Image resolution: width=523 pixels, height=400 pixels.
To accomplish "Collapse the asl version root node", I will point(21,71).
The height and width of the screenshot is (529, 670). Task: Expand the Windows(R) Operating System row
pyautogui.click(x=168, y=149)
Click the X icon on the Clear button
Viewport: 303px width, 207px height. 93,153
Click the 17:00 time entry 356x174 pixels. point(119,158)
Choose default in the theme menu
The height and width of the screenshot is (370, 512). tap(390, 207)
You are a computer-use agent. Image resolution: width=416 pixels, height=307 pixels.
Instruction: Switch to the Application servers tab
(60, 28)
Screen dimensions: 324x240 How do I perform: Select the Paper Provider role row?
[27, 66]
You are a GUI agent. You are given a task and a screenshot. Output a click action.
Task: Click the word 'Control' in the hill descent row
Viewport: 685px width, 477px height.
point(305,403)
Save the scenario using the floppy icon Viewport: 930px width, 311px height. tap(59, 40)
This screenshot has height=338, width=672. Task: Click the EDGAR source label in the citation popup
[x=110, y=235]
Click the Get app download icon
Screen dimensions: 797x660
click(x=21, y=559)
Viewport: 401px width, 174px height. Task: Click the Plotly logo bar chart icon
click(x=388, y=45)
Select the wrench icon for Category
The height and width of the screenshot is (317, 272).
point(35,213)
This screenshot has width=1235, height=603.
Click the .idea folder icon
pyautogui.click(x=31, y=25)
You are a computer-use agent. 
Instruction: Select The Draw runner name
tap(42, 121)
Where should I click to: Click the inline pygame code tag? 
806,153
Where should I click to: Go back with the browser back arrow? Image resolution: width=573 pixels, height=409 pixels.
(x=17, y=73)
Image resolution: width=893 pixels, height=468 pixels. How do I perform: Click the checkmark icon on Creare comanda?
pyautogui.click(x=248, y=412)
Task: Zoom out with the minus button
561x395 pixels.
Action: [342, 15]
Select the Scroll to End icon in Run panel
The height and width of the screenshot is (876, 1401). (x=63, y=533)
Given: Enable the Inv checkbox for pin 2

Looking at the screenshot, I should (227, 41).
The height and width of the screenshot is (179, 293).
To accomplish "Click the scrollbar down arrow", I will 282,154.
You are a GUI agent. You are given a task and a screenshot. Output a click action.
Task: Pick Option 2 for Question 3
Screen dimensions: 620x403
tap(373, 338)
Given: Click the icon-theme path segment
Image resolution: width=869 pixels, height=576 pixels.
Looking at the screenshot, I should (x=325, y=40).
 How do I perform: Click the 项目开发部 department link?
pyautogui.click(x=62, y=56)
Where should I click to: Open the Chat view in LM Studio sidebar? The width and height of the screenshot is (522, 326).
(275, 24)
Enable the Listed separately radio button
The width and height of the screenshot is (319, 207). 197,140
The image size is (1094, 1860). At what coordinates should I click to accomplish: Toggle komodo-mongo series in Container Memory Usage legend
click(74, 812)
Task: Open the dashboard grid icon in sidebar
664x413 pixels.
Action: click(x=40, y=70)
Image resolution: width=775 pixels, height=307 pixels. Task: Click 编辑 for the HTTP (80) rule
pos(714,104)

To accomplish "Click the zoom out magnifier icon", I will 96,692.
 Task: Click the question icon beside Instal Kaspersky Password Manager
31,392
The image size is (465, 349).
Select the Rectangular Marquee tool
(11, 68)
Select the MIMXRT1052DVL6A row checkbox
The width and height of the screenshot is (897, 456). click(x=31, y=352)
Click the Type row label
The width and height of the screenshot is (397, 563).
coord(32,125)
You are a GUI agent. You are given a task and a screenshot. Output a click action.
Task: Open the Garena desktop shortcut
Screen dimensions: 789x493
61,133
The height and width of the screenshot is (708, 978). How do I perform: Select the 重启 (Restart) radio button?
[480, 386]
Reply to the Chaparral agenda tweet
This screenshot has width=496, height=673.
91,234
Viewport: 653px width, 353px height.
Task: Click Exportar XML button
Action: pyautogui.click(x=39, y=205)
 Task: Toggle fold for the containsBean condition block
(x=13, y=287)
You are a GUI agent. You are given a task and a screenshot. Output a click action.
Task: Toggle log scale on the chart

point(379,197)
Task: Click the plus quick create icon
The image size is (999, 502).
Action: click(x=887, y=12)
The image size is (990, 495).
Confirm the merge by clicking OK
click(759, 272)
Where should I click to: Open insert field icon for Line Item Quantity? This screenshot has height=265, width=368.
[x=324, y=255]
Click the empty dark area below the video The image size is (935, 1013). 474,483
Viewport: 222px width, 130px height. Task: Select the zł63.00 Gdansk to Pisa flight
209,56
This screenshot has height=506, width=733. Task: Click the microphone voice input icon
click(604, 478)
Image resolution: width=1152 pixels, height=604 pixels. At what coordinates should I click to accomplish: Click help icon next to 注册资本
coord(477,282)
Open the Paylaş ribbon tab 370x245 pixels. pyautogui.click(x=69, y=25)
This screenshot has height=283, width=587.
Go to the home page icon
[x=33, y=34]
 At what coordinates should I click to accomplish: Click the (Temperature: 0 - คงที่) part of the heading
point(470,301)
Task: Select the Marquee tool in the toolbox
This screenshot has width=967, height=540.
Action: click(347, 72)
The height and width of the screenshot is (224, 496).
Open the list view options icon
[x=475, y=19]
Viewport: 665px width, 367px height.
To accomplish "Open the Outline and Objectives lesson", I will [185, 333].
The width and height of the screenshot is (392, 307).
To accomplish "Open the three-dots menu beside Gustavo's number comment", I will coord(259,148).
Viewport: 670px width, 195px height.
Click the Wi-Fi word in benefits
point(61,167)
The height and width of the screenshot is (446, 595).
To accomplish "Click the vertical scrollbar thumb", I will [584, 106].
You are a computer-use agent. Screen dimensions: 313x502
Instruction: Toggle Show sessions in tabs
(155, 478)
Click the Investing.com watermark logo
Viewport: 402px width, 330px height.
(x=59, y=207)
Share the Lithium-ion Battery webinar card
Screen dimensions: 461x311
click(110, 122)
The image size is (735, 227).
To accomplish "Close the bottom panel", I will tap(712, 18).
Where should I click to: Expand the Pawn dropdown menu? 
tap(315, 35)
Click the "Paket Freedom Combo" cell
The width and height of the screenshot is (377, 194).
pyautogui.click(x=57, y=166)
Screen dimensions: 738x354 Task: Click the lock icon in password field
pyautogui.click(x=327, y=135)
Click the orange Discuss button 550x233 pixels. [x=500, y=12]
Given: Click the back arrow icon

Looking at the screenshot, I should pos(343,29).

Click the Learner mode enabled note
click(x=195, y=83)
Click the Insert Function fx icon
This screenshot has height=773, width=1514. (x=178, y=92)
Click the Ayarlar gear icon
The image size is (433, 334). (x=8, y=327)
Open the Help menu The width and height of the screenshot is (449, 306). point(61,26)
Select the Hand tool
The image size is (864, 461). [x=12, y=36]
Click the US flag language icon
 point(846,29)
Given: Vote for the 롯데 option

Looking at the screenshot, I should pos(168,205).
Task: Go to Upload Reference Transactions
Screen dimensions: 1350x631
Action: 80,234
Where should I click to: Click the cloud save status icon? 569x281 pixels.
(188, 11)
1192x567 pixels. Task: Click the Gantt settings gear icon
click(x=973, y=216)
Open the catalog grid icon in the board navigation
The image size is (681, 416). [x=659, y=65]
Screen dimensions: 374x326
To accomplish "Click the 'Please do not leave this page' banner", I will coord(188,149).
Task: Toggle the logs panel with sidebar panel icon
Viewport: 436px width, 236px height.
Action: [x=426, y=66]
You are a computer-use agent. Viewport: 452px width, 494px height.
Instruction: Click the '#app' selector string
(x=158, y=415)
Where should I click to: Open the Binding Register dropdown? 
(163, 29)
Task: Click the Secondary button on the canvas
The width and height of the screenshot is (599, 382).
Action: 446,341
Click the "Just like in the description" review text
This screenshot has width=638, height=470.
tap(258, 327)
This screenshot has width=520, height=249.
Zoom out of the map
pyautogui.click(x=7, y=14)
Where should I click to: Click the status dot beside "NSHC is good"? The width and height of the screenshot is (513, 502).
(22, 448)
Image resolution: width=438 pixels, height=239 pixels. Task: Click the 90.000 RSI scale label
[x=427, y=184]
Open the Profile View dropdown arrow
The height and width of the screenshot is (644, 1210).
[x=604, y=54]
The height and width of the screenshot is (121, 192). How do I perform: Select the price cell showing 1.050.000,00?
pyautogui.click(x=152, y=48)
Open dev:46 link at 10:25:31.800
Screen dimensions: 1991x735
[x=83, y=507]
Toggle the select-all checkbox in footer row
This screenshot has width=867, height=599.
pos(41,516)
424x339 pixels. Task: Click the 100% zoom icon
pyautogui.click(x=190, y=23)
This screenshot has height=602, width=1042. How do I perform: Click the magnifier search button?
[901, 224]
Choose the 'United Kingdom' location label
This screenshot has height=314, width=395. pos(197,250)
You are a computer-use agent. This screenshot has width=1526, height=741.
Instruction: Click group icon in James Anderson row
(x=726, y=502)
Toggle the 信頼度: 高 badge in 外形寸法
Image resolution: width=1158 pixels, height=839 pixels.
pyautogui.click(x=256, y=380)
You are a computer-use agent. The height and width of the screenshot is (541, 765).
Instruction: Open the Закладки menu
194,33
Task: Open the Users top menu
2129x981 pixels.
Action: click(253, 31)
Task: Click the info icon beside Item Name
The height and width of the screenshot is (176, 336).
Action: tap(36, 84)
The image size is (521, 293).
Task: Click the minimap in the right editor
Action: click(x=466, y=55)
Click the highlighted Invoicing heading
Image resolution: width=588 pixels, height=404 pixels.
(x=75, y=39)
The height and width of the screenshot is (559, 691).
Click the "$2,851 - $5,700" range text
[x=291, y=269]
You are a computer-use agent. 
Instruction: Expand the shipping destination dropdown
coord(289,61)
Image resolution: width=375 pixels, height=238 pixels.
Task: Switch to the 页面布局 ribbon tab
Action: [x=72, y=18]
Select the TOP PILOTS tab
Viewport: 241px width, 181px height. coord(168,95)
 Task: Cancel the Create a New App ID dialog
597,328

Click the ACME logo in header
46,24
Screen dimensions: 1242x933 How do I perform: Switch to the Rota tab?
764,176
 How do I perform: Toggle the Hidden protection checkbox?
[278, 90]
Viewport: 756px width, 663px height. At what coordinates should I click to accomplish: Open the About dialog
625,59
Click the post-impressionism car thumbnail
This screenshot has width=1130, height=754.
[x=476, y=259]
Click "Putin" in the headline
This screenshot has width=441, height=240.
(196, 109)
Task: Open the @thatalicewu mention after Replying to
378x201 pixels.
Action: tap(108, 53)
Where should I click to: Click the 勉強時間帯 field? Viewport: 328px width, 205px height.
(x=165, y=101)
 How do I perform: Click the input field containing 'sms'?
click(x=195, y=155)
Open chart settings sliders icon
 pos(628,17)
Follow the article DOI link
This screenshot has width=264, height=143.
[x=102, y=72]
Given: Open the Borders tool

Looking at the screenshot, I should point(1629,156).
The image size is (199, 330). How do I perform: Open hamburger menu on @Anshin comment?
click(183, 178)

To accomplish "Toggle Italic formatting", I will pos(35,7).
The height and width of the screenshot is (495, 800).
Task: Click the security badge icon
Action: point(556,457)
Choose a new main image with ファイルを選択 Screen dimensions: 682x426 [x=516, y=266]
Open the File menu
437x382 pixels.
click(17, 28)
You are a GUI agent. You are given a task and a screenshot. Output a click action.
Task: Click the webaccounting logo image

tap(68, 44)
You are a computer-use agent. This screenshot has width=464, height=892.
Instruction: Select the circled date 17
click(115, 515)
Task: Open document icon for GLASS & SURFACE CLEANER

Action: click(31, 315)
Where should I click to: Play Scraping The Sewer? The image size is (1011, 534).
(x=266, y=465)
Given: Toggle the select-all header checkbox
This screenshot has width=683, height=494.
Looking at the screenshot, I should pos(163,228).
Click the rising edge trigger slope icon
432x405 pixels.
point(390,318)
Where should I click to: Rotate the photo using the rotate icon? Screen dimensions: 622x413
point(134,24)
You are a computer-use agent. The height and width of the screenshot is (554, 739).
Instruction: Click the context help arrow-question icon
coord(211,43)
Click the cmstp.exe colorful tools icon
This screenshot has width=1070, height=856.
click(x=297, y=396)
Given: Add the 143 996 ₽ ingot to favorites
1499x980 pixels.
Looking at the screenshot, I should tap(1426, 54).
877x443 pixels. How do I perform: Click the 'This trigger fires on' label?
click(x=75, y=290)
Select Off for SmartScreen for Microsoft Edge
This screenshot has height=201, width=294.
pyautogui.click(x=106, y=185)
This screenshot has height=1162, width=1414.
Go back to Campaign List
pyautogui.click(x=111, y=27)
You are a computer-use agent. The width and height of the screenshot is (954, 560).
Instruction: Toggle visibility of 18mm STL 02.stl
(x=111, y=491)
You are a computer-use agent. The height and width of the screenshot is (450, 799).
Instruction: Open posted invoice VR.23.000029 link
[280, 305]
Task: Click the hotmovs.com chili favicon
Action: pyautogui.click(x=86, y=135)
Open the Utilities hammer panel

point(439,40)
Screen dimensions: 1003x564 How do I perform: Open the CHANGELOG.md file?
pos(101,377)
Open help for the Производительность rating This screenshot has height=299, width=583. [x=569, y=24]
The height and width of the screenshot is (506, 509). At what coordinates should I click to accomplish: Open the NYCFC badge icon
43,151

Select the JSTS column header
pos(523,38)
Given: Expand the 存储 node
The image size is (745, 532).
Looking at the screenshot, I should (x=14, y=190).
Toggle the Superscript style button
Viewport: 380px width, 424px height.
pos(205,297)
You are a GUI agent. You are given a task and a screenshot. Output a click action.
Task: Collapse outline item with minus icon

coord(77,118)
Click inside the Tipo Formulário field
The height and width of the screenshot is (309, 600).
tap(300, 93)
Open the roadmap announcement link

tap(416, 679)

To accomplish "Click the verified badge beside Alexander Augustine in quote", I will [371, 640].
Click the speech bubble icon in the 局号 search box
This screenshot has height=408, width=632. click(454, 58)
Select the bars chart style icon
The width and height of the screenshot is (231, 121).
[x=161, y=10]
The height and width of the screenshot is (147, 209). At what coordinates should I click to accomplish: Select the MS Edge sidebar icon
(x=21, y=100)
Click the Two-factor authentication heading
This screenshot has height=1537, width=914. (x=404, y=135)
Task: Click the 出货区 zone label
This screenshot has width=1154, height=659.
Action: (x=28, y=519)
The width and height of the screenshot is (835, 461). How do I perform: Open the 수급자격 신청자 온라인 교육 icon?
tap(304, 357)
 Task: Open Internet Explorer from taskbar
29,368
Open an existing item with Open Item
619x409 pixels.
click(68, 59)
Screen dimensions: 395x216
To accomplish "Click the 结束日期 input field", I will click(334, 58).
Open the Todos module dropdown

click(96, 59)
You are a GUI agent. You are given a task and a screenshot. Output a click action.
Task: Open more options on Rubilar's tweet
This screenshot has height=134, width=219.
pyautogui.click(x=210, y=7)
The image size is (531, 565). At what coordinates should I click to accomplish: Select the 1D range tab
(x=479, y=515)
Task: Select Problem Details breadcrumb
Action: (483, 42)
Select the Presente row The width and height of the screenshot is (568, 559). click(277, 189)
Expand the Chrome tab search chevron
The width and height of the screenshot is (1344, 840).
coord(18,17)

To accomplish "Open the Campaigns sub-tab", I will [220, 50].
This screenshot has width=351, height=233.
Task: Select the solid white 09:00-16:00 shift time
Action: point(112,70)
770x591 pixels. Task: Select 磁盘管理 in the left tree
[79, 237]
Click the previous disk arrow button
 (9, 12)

· · · ·

- _TASK STATEMENT_
Each line in the listing above from the one containing "Task: Click the word" through the one containing "Save the scenario" should be repeated exactly, and no other line.

- _PROBLEM SOLUTION_
Task: Click the word 'Control' in the hill descent row
Viewport: 685px width, 477px height.
point(305,403)
Save the scenario using the floppy icon Viewport: 930px width, 311px height. tap(59, 40)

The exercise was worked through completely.